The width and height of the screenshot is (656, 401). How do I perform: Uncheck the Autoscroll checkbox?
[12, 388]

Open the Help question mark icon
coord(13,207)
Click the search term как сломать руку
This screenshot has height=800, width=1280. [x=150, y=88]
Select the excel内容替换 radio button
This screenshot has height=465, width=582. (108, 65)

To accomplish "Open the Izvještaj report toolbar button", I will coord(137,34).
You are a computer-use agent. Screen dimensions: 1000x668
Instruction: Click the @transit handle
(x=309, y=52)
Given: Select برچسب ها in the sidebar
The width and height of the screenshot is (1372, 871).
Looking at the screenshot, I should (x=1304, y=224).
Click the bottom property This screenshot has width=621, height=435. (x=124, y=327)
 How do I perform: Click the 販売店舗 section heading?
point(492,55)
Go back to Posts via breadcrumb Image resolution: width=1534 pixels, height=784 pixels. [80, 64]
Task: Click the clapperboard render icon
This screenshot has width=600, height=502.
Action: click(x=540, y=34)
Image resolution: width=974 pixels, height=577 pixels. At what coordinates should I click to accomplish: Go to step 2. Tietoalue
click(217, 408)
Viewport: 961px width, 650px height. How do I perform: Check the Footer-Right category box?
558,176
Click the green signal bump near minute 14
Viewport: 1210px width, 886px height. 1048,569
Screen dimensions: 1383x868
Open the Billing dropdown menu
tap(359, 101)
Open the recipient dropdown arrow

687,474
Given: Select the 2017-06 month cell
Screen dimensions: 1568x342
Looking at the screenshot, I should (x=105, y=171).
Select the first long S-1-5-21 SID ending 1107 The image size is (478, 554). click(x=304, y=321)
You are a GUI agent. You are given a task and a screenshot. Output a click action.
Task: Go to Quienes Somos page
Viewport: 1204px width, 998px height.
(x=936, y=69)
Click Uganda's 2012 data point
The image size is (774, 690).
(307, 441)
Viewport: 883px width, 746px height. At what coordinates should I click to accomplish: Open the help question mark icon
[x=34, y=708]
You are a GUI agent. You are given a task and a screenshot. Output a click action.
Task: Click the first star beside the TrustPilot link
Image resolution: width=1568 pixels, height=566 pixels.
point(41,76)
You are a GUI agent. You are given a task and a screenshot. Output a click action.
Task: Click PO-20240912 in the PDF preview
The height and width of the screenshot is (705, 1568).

▬▬▬▬▬▬

**Task to complete**
The answer is to be the lines from the one holding "Click the green signal bump near minute 14" through the end of the data above, transcribed character for character, both ends included.

**Answer to the problem**
Click the green signal bump near minute 14
Viewport: 1210px width, 886px height. 1048,569
Screen dimensions: 1383x868
Open the Billing dropdown menu
tap(359, 101)
Open the recipient dropdown arrow

687,474
Given: Select the 2017-06 month cell
Screen dimensions: 1568x342
Looking at the screenshot, I should (x=105, y=171).
Select the first long S-1-5-21 SID ending 1107 The image size is (478, 554). click(x=304, y=321)
You are a GUI agent. You are given a task and a screenshot. Output a click action.
Task: Go to Quienes Somos page
Viewport: 1204px width, 998px height.
(x=936, y=69)
Click Uganda's 2012 data point
The image size is (774, 690).
(307, 441)
Viewport: 883px width, 746px height. At what coordinates should I click to accomplish: Open the help question mark icon
[x=34, y=708]
You are a GUI agent. You are given a task and a screenshot. Output a click action.
Task: Click the first star beside the TrustPilot link
Image resolution: width=1568 pixels, height=566 pixels.
point(41,76)
You are a GUI agent. You are given a task and a screenshot. Output a click action.
Task: Click PO-20240912 in the PDF preview
The height and width of the screenshot is (705, 1568).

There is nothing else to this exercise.